This album also makes heavy use of keyboard instruments. A grand piano is used on tracks such as "A Day in the Life", a Lowrey organ is used for "Lucy in the Sky with Diamonds", a harpsichord can be heard on "Fixing a Hole", and Martin played a harmonium on "Being for the Benefit of Mr. Kite!". An electric piano, upright piano, Hammond organ, glockenspiel and mellotron can also be heard on the record. Harrison used a tambura on several tracks, including "Lucy in the Sky with Diamonds" and "Getting Better".

The thunderous piano chord that concludes "A Day in the Life", and the album, was produced by assembling three grand pianos in the studio and playing an E chord on each simultaneously. Together on cue, Lennon, Starr, McCartney, and assistant Mal Evans hammered the keys on the assembled pianos and held the chord. The sound from the pianos was then mixed up with compression and increasing gain on the volume to draw out the sound to maximum sustain.[15]

British pressings of the album (in its original LP form that was later released on CD) end with a 15-kilohertz high-frequency tone (put on the album at Lennon's suggestion and said to be "especially intended to annoy your dog"), followed by an endless loop of laughter and gibberish made by the runout groove looping back into itself. The loop (but not the tone) made its US debut on the 1980 Rarities compilation, titled "Sgt. Pepper Inner Groove". However, it is only featured as a two-second fragment at the end of side two rather than an actual loop in the run out groove. The CD version of "Sgt. Pepper Inner Groove" is actually a bit shorter than that one found on the original UK vinyl pressing. The sound in the loop caused some controversy when it was interpreted as a secret message. McCartney later told his biographer Barry Miles that in the summer of 1967 a group of kids came up to him complaining about a lewd message hidden in it when played backwards. He told them, "You're wrong, it's actually just 'It really couldn't be any other'". He took them to his house to play the record backwards to them, and it turned out that the passage sounded to him very much like "We'll fuck you like Superman". McCartney recounted to Miles that "we had certainly had not intended to do that but probably when you turn anything backwards it sounds like something ... if you look hard enough you can make something out of anything".[10]

Concept

With Sgt. Pepper's, The Beatles wanted to create a record that could, in effect, tour for them, an idea they had already explored with the promotional film clips made over the previous years, intended to promote them in the US when they were not touring there.[citation needed] McCartney decided that he should create fictitious characters for each band member and record an album that would be a performance by that fictitious band. This "alter-ego group" gave the band the freedom to experiment with songs.[2]
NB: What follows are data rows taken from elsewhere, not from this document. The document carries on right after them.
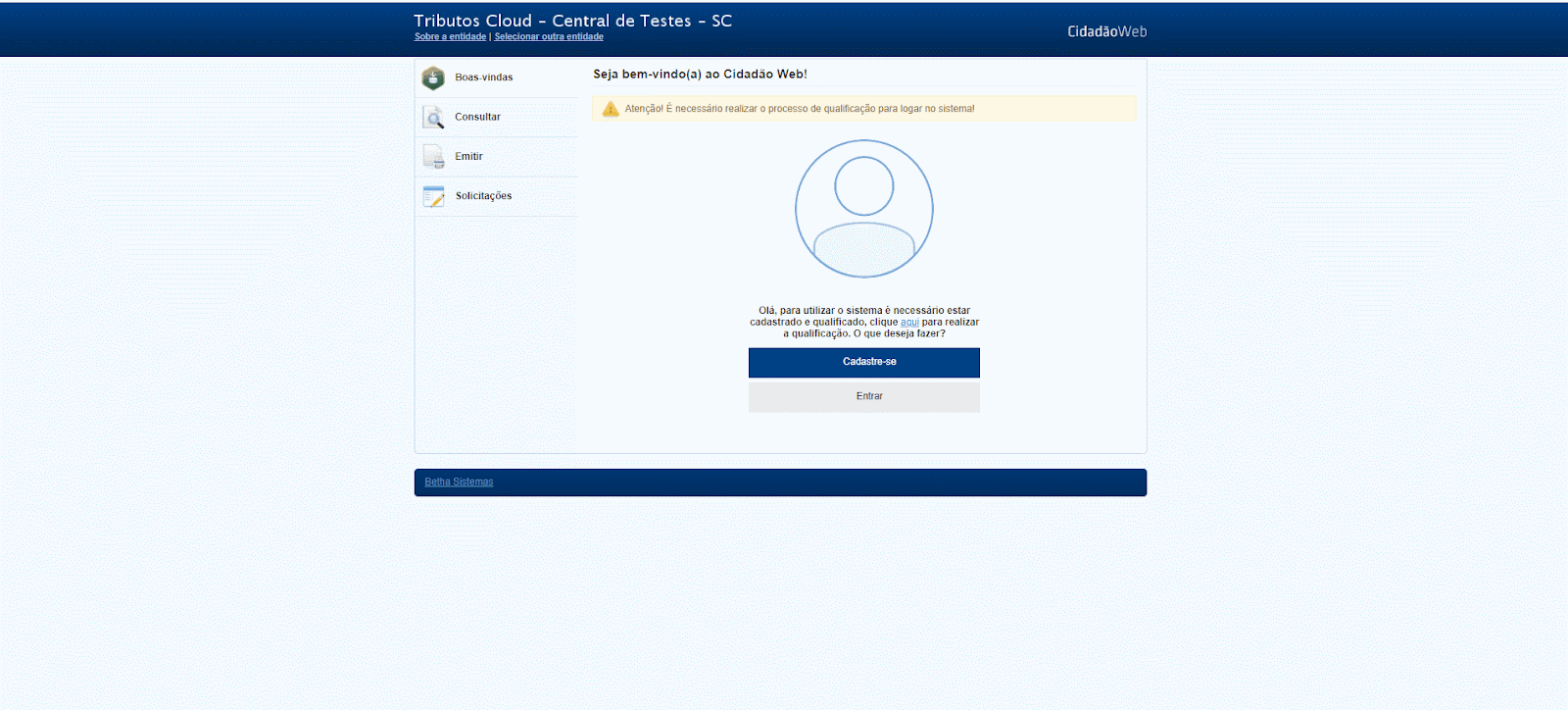Click the yellow warning triangle icon
Viewport: 1568px width, 710px height.
(x=611, y=109)
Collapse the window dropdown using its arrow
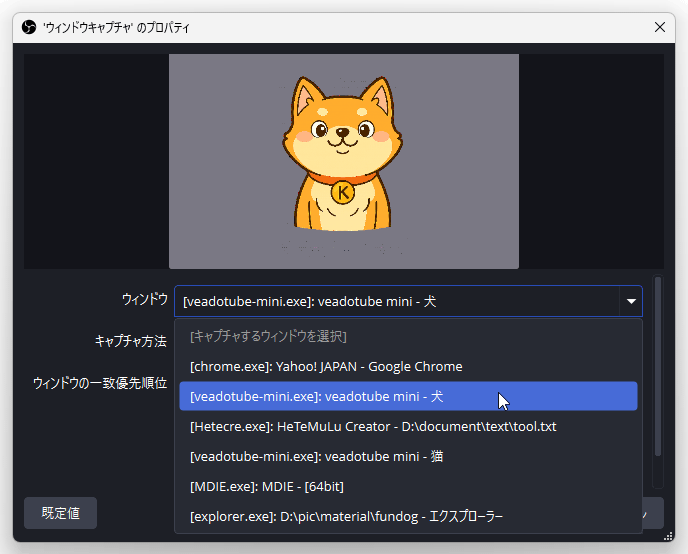Screen dimensions: 688x554 [x=631, y=301]
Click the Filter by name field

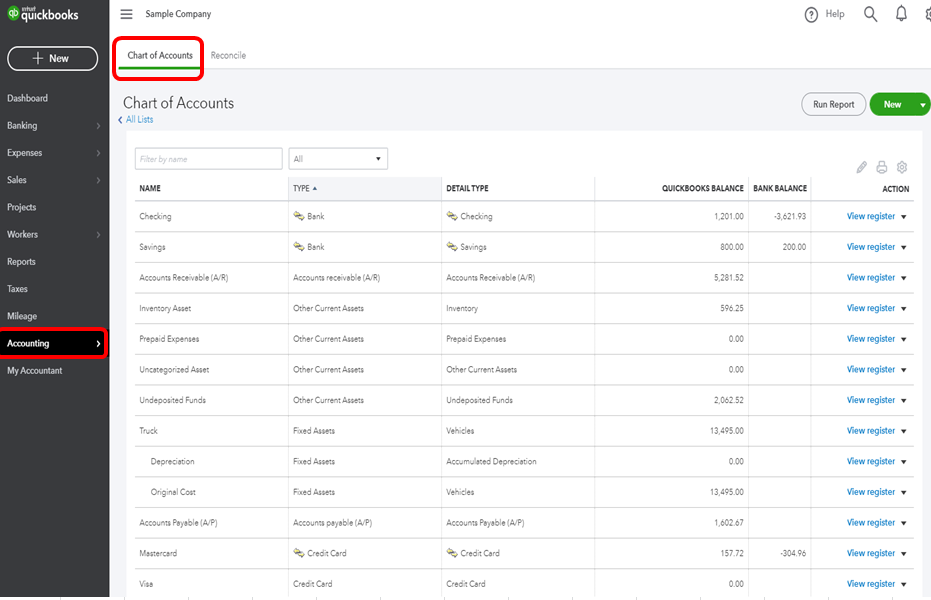point(209,159)
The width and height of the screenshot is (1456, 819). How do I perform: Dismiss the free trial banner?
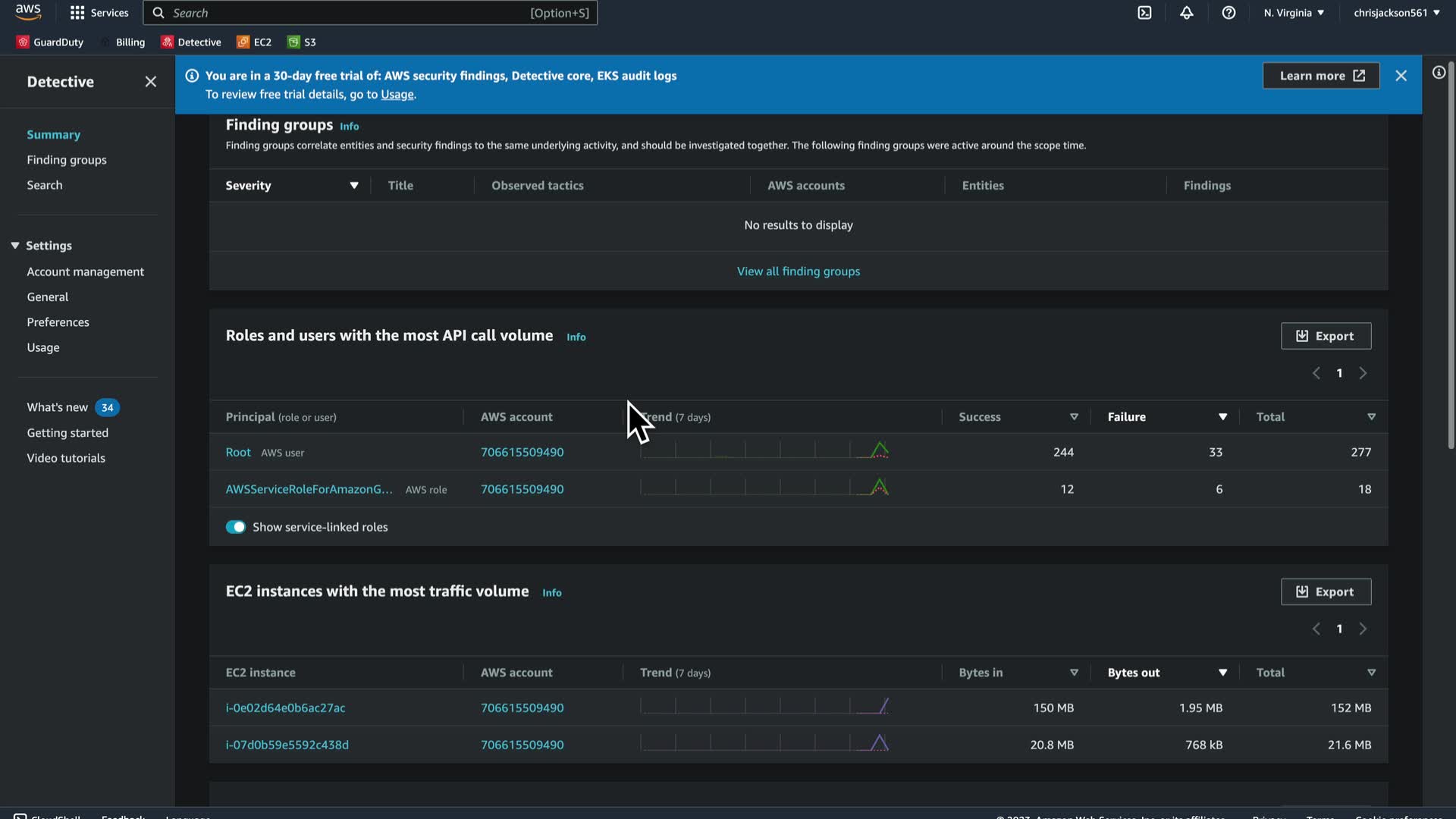[x=1401, y=76]
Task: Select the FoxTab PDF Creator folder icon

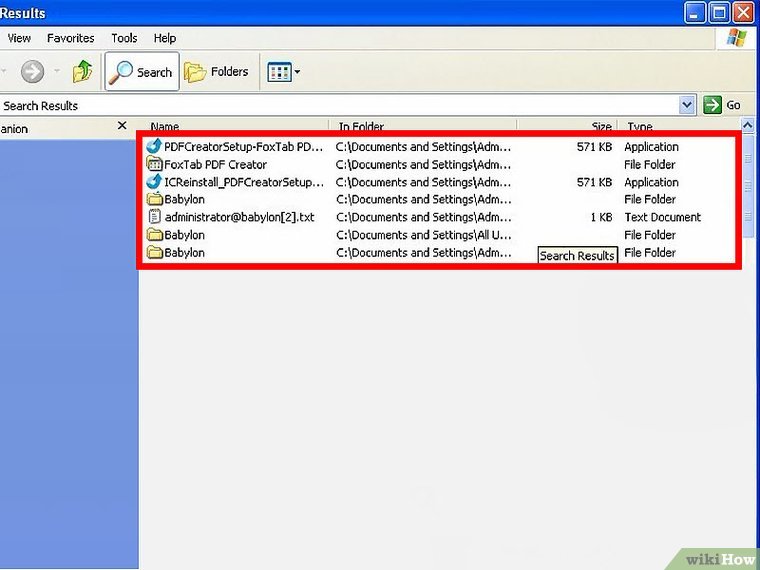Action: click(x=154, y=164)
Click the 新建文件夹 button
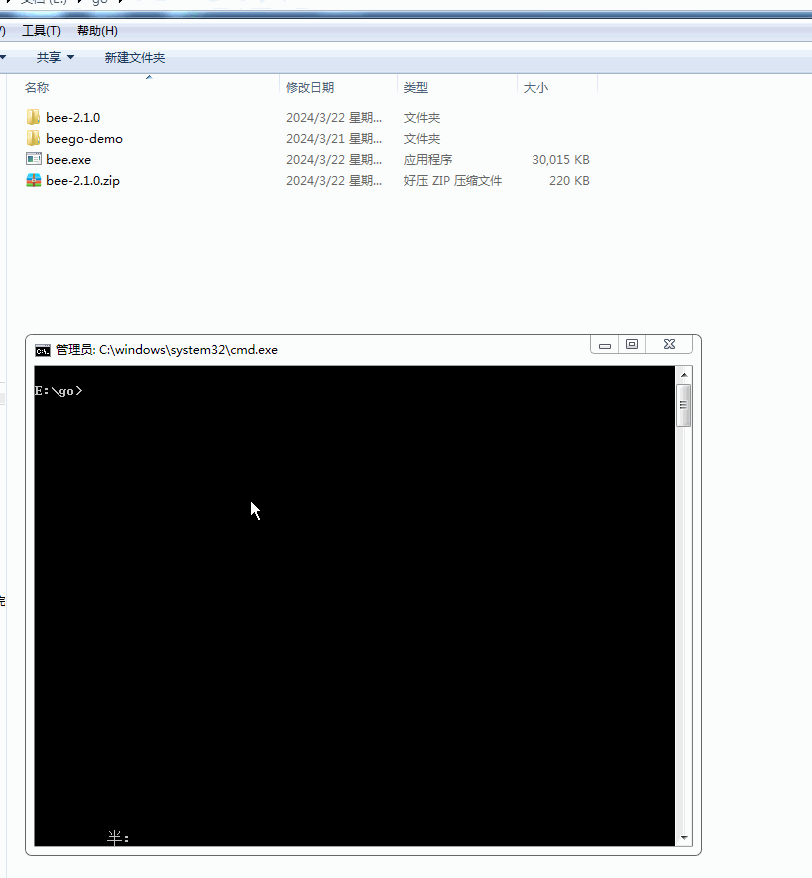 134,57
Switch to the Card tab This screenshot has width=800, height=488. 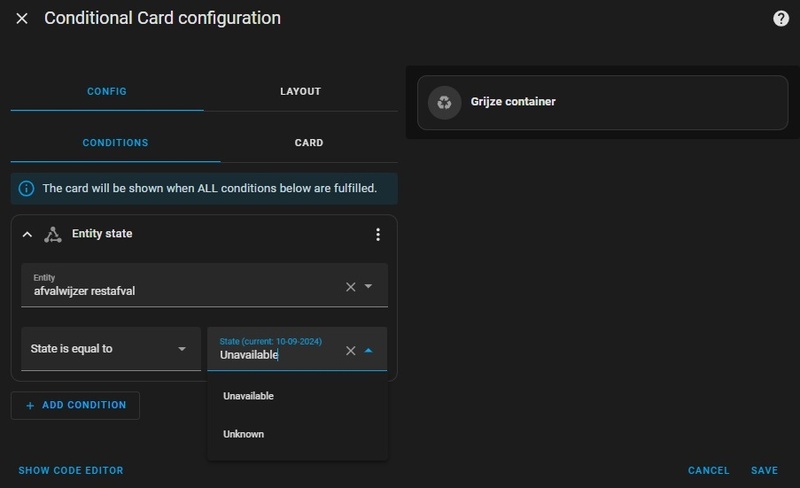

The album starts with the title song, which introduces Sgt. Pepper's band itself; this song segues into a sung introduction for bandleader "Billy Shears" (Starr), who performs "With a Little Help from My Friends". A reprise version of the title song was also recorded, and appears on side two of the original album (just prior to the climactic "A Day in the Life"), creating a "book-ending" effect. However, the band effectively abandoned the concept after recording the first two songs and the reprise. Lennon was unequivocal in stating that the songs he wrote for the album had nothing to do with the Sgt. Pepper's concept, and further noted that none of the other songs did either, saying "Every other song could have been on any other album".[16] The album has been widely heralded as an early and ground-breaking example of the concept album.

Lyrics

Concerns that lyrics in Sgt. Pepper's referred to recreational drug use led to several songs from the album being banned by the BBC and criticised in other quarters.

The album's closing track, "A Day in the Life", includes the phrase "I'd love to turn you on". The BBC banned the song from airplay on the basis of this line, claiming it could "encourage a permissive attitude toward drug-taking". Both Lennon and McCartney denied any drug-related interpretation of the song at the time,[17] although McCartney's later comments in The Beatles Anthology documentary regarding the writing of the lyric make it clear that the drug reference was indeed deliberate. Another line from the song, "Found my way upstairs and had a smoke/And somebody spoke and I went into a dream", seems to refer to the use of marijuana. A line in the song "When I'm Sixty-Four", "Doing the garden, digging the weeds/Who could ask for more?", has also been interpreted as a sly marijuana reference.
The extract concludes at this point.